Robert Szulc -Tego nie powiedziałem. Ale trzeba to sprawdzić i wyjaśnić bo sprawa jest naprawdę bulwersująca.

Jest pan Prezesem Miejskiego Klubu HDK. Jak pan to ocenia.

Robert Szulc - Panie redaktorze. Zgodnie z uchwałą Rady Miasta w Piotrkowie Trybunalskim Zasłużeni Dawcy Krwi I stopnia mają w naszym mieście bezpłatne przejazdy. Udało się to załatwić ciężką pracą i umiejętnością rozmowy z władzami naszego miasta. Niestety w Polsce jest tak, że jak ktoś coś dobrego zrobi to wtedy wielu innych chce sobie ten fakt przyczepić dla siebie.
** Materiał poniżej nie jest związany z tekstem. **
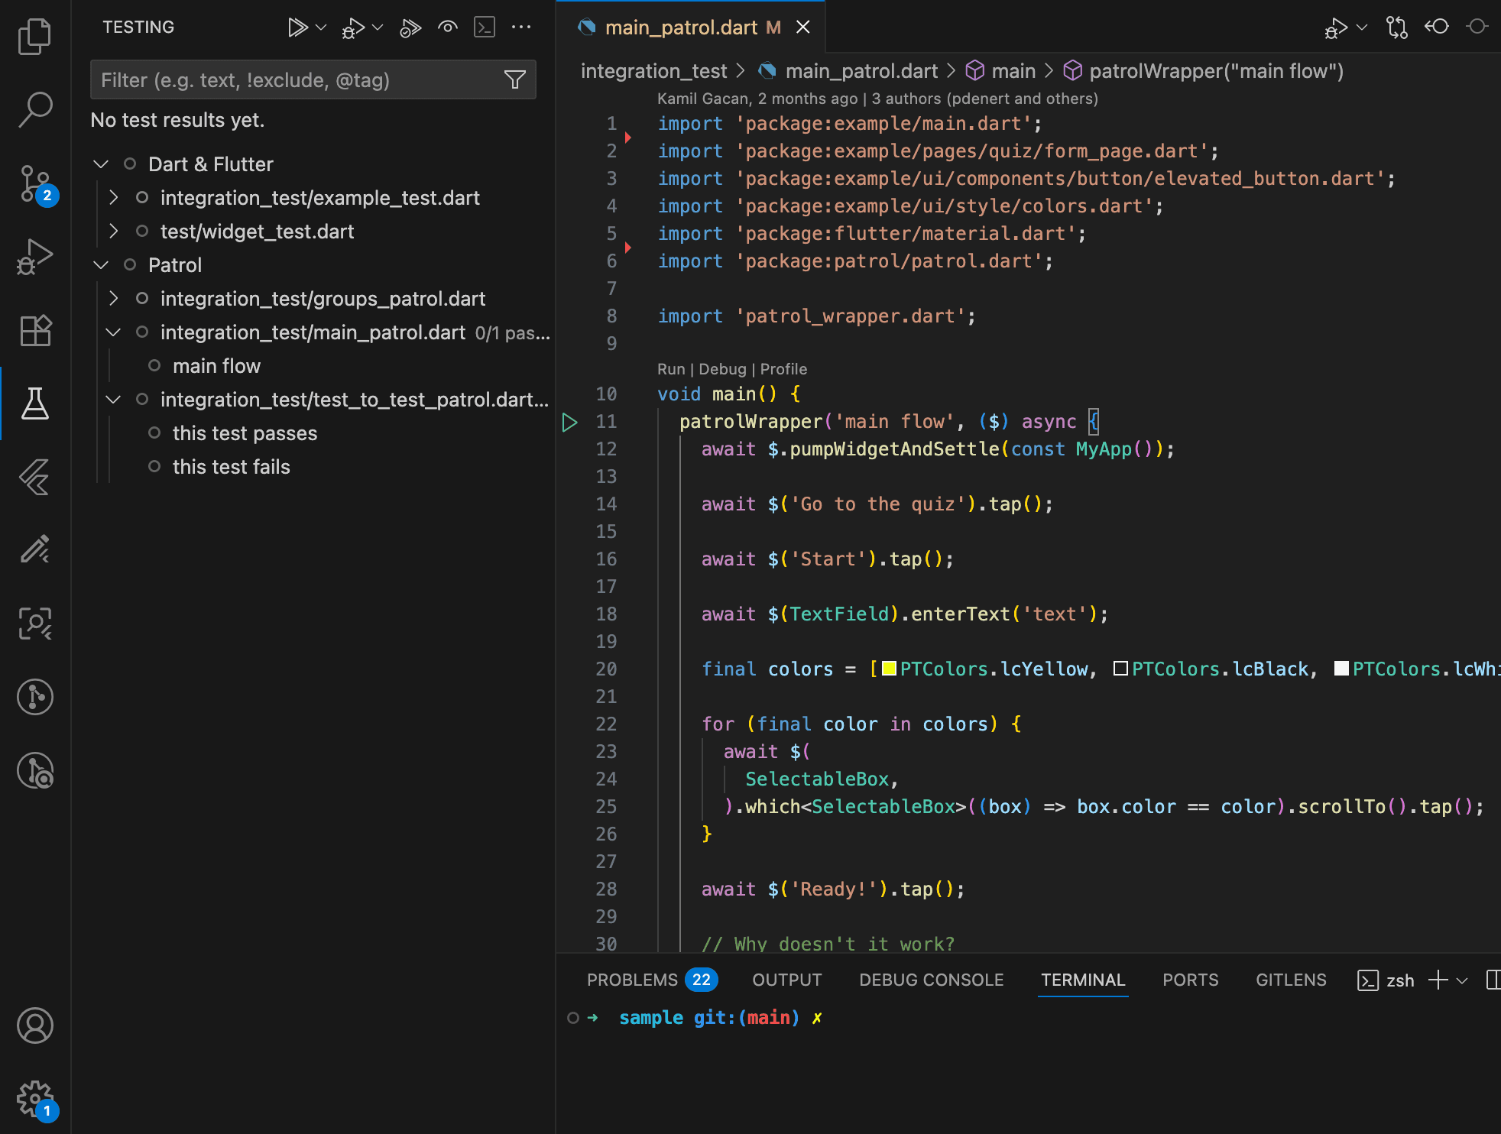Run all tests from the Testing toolbar
Viewport: 1501px width, 1134px height.
click(298, 27)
Tak również jest w naszym mieście, gdzie tutejszy PCK próbuje udowodnić, że to oni coś załatwili, a niestety to nie prawda.

Skąd Pan to wie?

Robert Szulc - Przez prawie rok byłem Prezesem Klubu przy Oddziale Rejonowym PCK w naszym mieście i niestety poza wyborami nowych władz i upolitycznieniu nic oddział ten nie zrobił. Nie było żadnych pism, rozmów ani teraz, ani we wcześniejszych latach. A kiedy podjęliśmy decyzję o odłączeniu się od PCK i w ciągu dosłownie 4 miesięcy udało się to załatwić to teraz sukces ten chce mieć wielu ojców.

Ale wróćmy do kontroli. W komentarzach napisano, że pan chciał oszukać kontrolujących?

Robert Szulc - A co mają napisać. Jestem komuś niewygodny i trzeba dokopać. To rola tych, którzy nie znają dialogu. Musiałbym być głupcem, żeby nie mając uprawnień się nimi posługiwać. A że dostałem mandat. Owszem. I wcale się przed tym nie ukrywam. Tylko, że dotyczyło to mojego niepełnosprawnego syna, bo pewnej pani nie podobała się wkładka do legitymacji, i uznała że nie mam prawa do bezpłatnego przejazdu. A teraz w komentarzach chowając się za inicjałami robi niewybredne komentarze.

Fakt. Niektóre komentarze są dla Pana niszczące.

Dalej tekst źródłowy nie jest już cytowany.